6. Check Your Email Authentication (SPF, DKIM, DMARC)
DKIM is the most commonly missed fix in many assessments. Enabled by default for the primary .onmicrosoft.com domain, a lot of organisations forget to enable it for their custom domains. If DKIM is off, it's much easier for attackers to spoof your domain in phishing emails. Head to Defender > Email & collaboration > Policies & rules > Threat policies > DKIM and verify every domain has signing enabled.
While you're there, check that SPF and DMARC records are correctly configured for all your sending domains. These cost nothing and are critical for email deliverability and reputation.
7. Expand Your Anti-Phishing Coverage
Defender for Office 365 includes a robust anti-phishing engine, but its most useful features are often only partially turned on. In particular:
- Mailbox intelligence for impersonations - this uses AI to learn who your users normally communicate with and flags unusual patterns
- Safety tips - simple visual alerts shown to users in Outlook when an email looks suspicious
- Safe Links and Safe Attachments - ensure these policies apply to all users, not just a pilot group
These settings live in Defender > Email & collaboration > Policies & rules > Threat policies. None of them incur extra costs if you have Defender for Office 365 Plan 1 or Plan 2.
8. Restrict External Sharing in SharePoint and Teams
External sharing is on by default and organisations often don't tighten it until after an incident. We recommend:
- In SharePoint Admin Centre > Policies > Sharing, set guest access links to expire after 30–60 days and require verification codes to re-authenticate
- Enable the idle session timeout in SharePoint Access Control
- In Teams Admin Centre, restrict anonymous users from joining meetings, and limit who can create private channels
- Set up an alert policy in Purview to notify your security team when files are shared externally
None of these measures require additional licensing.
9. Configure Audit Log Retention
Microsoft 365 audit logs are invaluable when investigating an incident, but they're not retained forever by default.
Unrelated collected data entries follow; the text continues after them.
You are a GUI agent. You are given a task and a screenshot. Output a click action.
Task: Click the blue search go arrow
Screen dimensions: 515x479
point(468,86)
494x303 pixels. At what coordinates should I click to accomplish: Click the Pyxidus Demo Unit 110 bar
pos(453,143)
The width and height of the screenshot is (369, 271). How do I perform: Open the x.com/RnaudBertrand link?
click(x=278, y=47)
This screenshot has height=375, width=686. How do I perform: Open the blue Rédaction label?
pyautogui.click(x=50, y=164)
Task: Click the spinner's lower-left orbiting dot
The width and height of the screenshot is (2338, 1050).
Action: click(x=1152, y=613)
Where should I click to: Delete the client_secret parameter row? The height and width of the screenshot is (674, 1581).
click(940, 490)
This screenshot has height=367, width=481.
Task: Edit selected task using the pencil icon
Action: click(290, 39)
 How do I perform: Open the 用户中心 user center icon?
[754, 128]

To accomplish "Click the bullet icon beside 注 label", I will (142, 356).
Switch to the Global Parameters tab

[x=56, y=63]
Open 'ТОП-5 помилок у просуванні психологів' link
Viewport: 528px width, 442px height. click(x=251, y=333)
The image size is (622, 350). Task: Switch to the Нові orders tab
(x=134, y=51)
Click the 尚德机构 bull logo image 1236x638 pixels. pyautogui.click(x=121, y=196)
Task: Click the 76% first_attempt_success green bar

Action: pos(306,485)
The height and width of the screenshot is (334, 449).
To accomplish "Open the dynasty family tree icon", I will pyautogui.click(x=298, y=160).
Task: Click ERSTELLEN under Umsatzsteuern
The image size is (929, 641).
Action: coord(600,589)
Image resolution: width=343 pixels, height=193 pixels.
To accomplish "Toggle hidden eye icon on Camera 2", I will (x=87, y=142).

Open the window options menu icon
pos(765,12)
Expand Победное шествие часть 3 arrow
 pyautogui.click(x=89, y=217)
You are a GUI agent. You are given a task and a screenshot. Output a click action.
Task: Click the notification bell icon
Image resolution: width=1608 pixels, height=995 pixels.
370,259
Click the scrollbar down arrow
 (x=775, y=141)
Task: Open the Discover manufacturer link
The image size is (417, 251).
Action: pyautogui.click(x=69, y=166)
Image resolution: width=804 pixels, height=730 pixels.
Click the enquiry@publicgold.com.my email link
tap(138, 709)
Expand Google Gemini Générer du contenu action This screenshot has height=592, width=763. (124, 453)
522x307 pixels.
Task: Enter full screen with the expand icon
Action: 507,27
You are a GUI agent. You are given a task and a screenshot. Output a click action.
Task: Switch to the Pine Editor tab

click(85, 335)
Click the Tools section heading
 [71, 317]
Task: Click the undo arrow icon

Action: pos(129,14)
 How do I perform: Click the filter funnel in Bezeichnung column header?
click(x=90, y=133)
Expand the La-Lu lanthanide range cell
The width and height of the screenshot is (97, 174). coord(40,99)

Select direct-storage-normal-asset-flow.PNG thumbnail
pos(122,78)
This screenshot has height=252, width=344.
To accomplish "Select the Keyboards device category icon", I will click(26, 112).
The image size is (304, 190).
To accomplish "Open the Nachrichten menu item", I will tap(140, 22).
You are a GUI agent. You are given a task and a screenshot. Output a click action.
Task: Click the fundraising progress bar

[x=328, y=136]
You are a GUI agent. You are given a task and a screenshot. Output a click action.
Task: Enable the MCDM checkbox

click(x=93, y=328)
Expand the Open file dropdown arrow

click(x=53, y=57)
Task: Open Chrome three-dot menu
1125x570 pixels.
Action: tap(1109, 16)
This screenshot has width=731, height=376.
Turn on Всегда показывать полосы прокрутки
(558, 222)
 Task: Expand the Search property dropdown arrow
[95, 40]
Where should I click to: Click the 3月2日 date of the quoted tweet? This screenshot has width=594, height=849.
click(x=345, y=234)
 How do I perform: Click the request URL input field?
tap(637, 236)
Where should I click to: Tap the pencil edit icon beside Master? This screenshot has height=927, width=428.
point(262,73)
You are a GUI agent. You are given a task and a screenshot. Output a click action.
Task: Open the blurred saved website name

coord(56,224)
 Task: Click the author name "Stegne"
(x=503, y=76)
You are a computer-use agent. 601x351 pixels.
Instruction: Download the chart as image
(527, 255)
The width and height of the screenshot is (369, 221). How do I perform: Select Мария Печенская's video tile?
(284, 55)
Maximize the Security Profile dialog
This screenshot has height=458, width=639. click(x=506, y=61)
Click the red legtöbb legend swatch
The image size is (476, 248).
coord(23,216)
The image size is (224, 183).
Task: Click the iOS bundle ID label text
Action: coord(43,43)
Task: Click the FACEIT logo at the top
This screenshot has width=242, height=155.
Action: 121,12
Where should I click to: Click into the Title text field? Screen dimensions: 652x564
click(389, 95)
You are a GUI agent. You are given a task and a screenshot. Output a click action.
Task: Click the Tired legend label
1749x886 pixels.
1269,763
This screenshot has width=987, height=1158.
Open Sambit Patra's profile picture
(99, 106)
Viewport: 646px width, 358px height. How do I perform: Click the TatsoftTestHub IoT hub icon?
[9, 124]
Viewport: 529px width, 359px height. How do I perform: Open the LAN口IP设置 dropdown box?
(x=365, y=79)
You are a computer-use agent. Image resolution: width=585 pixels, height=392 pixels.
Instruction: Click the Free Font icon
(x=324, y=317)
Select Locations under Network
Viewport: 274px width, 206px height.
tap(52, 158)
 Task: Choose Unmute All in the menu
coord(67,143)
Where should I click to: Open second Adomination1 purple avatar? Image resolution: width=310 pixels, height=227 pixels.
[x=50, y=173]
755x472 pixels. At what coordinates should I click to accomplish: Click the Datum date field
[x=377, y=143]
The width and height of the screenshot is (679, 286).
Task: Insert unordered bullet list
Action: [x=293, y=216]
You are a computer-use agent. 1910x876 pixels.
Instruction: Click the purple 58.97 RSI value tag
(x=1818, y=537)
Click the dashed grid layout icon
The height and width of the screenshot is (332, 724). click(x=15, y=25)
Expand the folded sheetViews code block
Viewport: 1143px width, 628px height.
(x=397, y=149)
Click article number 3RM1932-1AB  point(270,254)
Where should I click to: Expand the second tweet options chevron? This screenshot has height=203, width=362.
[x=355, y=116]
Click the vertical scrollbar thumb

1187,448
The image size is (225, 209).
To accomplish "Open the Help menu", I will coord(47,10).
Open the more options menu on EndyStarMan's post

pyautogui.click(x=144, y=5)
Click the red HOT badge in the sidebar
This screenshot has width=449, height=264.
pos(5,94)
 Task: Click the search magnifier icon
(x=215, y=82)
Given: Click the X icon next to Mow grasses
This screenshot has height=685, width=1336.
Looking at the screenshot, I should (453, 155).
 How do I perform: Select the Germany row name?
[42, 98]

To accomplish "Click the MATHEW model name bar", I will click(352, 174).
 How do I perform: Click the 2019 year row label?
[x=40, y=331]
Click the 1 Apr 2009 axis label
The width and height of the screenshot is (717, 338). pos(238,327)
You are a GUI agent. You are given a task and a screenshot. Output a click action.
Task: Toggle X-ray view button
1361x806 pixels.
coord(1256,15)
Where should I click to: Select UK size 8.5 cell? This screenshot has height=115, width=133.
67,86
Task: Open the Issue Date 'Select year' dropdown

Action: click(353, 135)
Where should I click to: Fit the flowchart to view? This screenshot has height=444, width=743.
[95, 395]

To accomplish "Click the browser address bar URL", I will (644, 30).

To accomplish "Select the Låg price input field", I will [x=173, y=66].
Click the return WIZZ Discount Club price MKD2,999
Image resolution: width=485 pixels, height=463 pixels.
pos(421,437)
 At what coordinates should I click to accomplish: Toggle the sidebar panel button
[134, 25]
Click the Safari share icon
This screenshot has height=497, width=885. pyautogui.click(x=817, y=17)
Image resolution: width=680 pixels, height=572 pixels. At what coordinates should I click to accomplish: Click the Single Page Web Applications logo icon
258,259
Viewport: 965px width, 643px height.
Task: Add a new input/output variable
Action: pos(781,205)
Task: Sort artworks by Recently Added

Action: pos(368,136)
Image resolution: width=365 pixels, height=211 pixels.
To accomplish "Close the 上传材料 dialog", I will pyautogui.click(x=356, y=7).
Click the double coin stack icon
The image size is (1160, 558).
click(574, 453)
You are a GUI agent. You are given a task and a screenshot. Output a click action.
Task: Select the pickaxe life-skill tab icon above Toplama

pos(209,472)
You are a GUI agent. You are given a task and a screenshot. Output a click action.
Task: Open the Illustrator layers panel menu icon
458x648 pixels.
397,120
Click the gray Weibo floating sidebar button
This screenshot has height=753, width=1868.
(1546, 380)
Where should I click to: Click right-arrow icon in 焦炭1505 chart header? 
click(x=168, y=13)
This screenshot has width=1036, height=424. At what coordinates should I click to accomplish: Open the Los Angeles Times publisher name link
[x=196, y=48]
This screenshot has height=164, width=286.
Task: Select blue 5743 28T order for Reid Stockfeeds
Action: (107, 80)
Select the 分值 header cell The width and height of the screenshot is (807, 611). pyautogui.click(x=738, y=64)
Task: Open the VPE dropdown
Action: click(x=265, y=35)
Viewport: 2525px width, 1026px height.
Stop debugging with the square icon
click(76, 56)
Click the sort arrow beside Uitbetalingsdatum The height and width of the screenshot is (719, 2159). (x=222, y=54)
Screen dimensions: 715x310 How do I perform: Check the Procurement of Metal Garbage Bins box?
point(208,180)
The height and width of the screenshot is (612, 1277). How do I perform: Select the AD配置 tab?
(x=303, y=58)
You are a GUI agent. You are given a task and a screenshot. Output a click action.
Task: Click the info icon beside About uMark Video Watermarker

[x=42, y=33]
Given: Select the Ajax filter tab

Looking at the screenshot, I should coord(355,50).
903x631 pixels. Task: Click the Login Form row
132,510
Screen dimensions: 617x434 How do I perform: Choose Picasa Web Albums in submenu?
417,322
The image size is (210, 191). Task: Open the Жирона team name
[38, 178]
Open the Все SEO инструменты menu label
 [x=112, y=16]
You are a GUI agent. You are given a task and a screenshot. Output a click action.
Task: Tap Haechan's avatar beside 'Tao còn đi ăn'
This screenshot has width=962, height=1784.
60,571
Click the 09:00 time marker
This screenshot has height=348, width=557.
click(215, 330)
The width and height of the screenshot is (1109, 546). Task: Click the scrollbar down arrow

Standard retention is 90 days for most licences (180 days for E3, 1 year for E5). Creating a custom Audit Retention Policy in Microsoft Purview > Audit lets you retain logs for up to ten years for specific activities and users.
At the very minimum, create a policy that retains logs for a full year for your admin accounts and sensitive workloads. It takes about ten minutes to set up and could be invaluable during an investigation.
10. Check Your Microsoft Secure Score
Microsoft Secure Score is a free, built-in dashboard available to all M365 tenants at security.microsoft.com. It gives you a score out of a possible maximum and, importantly, shows you a prioritised list of recommended actions ranked by impact and ease of implementation.
The best starting point is to filter by "Recommended actions" and sort by Low user impact as these are improvements you can make with minimal disruption. Many of them are simply turning on a setting that's already available in your licence. A typical organisation can improve their score significantly in a single focused session.
Start Small, But Start Now
You don't need a six-figure security project to meaningfully reduce your risk in Microsoft 365. Most of the recommendations above can be done by a competent IT admin with existing licensing, it just requires someone to prioritise them.
If you're not sure where your environment stands, consider commissioning an M365 security assessment. The findings are almost always illuminating, and the remediation roadmap pays for itself many times over.